• [What is required]: Output the entire listing that follows verbatim.

= = = = = = =

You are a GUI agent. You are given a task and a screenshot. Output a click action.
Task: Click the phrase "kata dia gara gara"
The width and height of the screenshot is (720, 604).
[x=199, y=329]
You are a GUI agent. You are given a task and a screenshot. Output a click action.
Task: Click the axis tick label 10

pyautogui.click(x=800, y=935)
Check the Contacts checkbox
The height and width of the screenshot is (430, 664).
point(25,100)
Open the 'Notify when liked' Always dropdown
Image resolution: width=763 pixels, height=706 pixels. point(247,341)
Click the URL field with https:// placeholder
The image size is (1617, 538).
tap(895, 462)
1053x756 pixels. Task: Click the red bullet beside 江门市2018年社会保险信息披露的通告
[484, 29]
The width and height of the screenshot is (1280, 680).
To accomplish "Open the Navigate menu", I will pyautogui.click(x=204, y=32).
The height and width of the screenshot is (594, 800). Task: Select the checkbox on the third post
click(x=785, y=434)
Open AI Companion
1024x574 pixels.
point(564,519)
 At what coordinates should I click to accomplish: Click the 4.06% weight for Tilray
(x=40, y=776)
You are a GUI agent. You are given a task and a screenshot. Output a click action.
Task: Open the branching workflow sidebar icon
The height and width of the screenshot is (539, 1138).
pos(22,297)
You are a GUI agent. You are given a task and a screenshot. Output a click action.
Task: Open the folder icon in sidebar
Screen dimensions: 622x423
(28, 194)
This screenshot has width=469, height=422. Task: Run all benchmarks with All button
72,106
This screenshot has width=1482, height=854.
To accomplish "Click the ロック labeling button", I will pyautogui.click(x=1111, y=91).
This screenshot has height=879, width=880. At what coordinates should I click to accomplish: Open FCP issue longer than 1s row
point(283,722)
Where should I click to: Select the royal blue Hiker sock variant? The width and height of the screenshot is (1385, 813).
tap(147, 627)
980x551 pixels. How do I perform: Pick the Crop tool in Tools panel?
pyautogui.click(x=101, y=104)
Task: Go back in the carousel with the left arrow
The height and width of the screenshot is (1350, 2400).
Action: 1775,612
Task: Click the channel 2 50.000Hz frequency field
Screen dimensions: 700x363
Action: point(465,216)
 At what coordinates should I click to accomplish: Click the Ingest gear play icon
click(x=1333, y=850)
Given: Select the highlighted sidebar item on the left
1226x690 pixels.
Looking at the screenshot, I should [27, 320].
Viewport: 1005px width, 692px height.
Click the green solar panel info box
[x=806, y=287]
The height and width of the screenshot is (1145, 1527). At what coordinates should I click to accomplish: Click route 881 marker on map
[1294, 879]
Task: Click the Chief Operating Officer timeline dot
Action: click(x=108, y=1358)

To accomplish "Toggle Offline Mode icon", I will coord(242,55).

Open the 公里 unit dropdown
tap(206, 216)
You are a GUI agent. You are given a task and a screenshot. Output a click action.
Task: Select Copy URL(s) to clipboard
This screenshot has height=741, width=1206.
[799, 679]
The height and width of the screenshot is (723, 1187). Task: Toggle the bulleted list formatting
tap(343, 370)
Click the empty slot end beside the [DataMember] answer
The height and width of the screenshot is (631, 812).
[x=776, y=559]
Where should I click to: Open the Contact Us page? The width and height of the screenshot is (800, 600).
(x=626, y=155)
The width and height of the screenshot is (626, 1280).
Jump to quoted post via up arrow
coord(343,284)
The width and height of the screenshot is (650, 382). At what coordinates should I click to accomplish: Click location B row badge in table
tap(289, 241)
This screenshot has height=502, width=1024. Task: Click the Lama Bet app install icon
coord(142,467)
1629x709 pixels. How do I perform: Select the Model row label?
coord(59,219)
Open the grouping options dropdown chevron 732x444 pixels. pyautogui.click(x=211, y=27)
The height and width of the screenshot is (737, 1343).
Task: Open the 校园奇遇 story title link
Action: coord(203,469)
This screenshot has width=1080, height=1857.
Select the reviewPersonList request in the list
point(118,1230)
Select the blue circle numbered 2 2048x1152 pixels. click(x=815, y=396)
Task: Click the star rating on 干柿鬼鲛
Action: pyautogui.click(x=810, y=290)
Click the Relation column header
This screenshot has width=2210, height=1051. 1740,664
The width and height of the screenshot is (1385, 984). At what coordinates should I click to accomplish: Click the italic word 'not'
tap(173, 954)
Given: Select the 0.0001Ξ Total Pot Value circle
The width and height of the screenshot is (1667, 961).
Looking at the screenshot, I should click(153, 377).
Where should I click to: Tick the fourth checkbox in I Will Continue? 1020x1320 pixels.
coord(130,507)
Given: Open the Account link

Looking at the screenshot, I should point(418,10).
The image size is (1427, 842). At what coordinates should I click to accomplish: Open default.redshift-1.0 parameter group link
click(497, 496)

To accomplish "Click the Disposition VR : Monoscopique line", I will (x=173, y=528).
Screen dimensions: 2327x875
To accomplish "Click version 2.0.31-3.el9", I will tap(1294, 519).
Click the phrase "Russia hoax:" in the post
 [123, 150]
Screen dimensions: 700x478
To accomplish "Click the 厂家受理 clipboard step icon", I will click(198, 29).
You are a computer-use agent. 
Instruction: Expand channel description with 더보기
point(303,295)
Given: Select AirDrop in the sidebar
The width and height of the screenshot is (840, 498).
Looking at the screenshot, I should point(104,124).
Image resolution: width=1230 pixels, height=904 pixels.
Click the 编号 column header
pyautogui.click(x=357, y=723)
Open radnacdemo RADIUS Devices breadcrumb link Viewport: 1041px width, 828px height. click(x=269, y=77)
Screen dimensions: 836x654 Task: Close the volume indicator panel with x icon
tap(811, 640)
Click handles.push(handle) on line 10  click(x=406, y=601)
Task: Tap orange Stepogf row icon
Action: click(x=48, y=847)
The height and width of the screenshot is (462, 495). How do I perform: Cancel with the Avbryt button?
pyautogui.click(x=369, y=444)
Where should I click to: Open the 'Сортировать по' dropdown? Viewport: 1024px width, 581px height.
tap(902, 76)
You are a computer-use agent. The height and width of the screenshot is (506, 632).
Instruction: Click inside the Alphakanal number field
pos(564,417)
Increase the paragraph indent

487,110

= = = = = = =

• [Answer box]:
You are a GUI agent. You are given a task and a screenshot. Output a click action.
Task: Click the phrase "kata dia gara gara"
The width and height of the screenshot is (720, 604).
[x=199, y=329]
You are a GUI agent. You are given a task and a screenshot. Output a click action.
Task: Click the axis tick label 10

pyautogui.click(x=800, y=935)
Check the Contacts checkbox
The height and width of the screenshot is (430, 664).
point(25,100)
Open the 'Notify when liked' Always dropdown
Image resolution: width=763 pixels, height=706 pixels. point(247,341)
Click the URL field with https:// placeholder
The image size is (1617, 538).
tap(895, 462)
1053x756 pixels. Task: Click the red bullet beside 江门市2018年社会保险信息披露的通告
[484, 29]
The width and height of the screenshot is (1280, 680).
To accomplish "Open the Navigate menu", I will pyautogui.click(x=204, y=32).
The height and width of the screenshot is (594, 800). Task: Select the checkbox on the third post
click(x=785, y=434)
Open AI Companion
1024x574 pixels.
point(564,519)
 At what coordinates should I click to accomplish: Click the 4.06% weight for Tilray
(x=40, y=776)
You are a GUI agent. You are given a task and a screenshot. Output a click action.
Task: Open the branching workflow sidebar icon
The height and width of the screenshot is (539, 1138).
pos(22,297)
You are a GUI agent. You are given a task and a screenshot. Output a click action.
Task: Open the folder icon in sidebar
Screen dimensions: 622x423
(28, 194)
This screenshot has width=469, height=422. Task: Run all benchmarks with All button
72,106
This screenshot has width=1482, height=854.
To accomplish "Click the ロック labeling button", I will pyautogui.click(x=1111, y=91).
This screenshot has height=879, width=880. At what coordinates should I click to accomplish: Open FCP issue longer than 1s row
point(283,722)
Where should I click to: Select the royal blue Hiker sock variant? The width and height of the screenshot is (1385, 813).
tap(147, 627)
980x551 pixels. How do I perform: Pick the Crop tool in Tools panel?
pyautogui.click(x=101, y=104)
Task: Go back in the carousel with the left arrow
The height and width of the screenshot is (1350, 2400).
Action: 1775,612
Task: Click the channel 2 50.000Hz frequency field
Screen dimensions: 700x363
Action: point(465,216)
 At what coordinates should I click to accomplish: Click the Ingest gear play icon
click(x=1333, y=850)
Given: Select the highlighted sidebar item on the left
1226x690 pixels.
Looking at the screenshot, I should [27, 320].
Viewport: 1005px width, 692px height.
Click the green solar panel info box
[x=806, y=287]
The height and width of the screenshot is (1145, 1527). At what coordinates should I click to accomplish: Click route 881 marker on map
[1294, 879]
Task: Click the Chief Operating Officer timeline dot
Action: click(x=108, y=1358)

To accomplish "Toggle Offline Mode icon", I will coord(242,55).

Open the 公里 unit dropdown
tap(206, 216)
You are a GUI agent. You are given a task and a screenshot. Output a click action.
Task: Select Copy URL(s) to clipboard
This screenshot has height=741, width=1206.
[799, 679]
The height and width of the screenshot is (723, 1187). Task: Toggle the bulleted list formatting
tap(343, 370)
Click the empty slot end beside the [DataMember] answer
The height and width of the screenshot is (631, 812).
[x=776, y=559]
Where should I click to: Open the Contact Us page? The width and height of the screenshot is (800, 600).
(x=626, y=155)
The width and height of the screenshot is (626, 1280).
Jump to quoted post via up arrow
coord(343,284)
The width and height of the screenshot is (650, 382). At what coordinates should I click to accomplish: Click location B row badge in table
tap(289, 241)
This screenshot has height=502, width=1024. Task: Click the Lama Bet app install icon
coord(142,467)
1629x709 pixels. How do I perform: Select the Model row label?
coord(59,219)
Open the grouping options dropdown chevron 732x444 pixels. pyautogui.click(x=211, y=27)
The height and width of the screenshot is (737, 1343).
Task: Open the 校园奇遇 story title link
Action: coord(203,469)
This screenshot has width=1080, height=1857.
Select the reviewPersonList request in the list
point(118,1230)
Select the blue circle numbered 2 2048x1152 pixels. click(x=815, y=396)
Task: Click the star rating on 干柿鬼鲛
Action: pyautogui.click(x=810, y=290)
Click the Relation column header
This screenshot has width=2210, height=1051. 1740,664
The width and height of the screenshot is (1385, 984). At what coordinates should I click to accomplish: Click the italic word 'not'
tap(173, 954)
Given: Select the 0.0001Ξ Total Pot Value circle
The width and height of the screenshot is (1667, 961).
Looking at the screenshot, I should click(153, 377).
Where should I click to: Tick the fourth checkbox in I Will Continue? 1020x1320 pixels.
coord(130,507)
Given: Open the Account link

Looking at the screenshot, I should point(418,10).
The image size is (1427, 842). At what coordinates should I click to accomplish: Open default.redshift-1.0 parameter group link
click(497, 496)

To accomplish "Click the Disposition VR : Monoscopique line", I will (x=173, y=528).
Screen dimensions: 2327x875
To accomplish "Click version 2.0.31-3.el9", I will tap(1294, 519).
Click the phrase "Russia hoax:" in the post
 [123, 150]
Screen dimensions: 700x478
To accomplish "Click the 厂家受理 clipboard step icon", I will click(198, 29).
You are a computer-use agent. 
Instruction: Expand channel description with 더보기
point(303,295)
Given: Select AirDrop in the sidebar
The width and height of the screenshot is (840, 498).
Looking at the screenshot, I should point(104,124).
Image resolution: width=1230 pixels, height=904 pixels.
Click the 编号 column header
pyautogui.click(x=357, y=723)
Open radnacdemo RADIUS Devices breadcrumb link Viewport: 1041px width, 828px height. click(x=269, y=77)
Screen dimensions: 836x654 Task: Close the volume indicator panel with x icon
tap(811, 640)
Click handles.push(handle) on line 10  click(x=406, y=601)
Task: Tap orange Stepogf row icon
Action: click(x=48, y=847)
The height and width of the screenshot is (462, 495). How do I perform: Cancel with the Avbryt button?
pyautogui.click(x=369, y=444)
Where should I click to: Open the 'Сортировать по' dropdown? Viewport: 1024px width, 581px height.
tap(902, 76)
You are a computer-use agent. The height and width of the screenshot is (506, 632).
Instruction: Click inside the Alphakanal number field
pos(564,417)
Increase the paragraph indent

487,110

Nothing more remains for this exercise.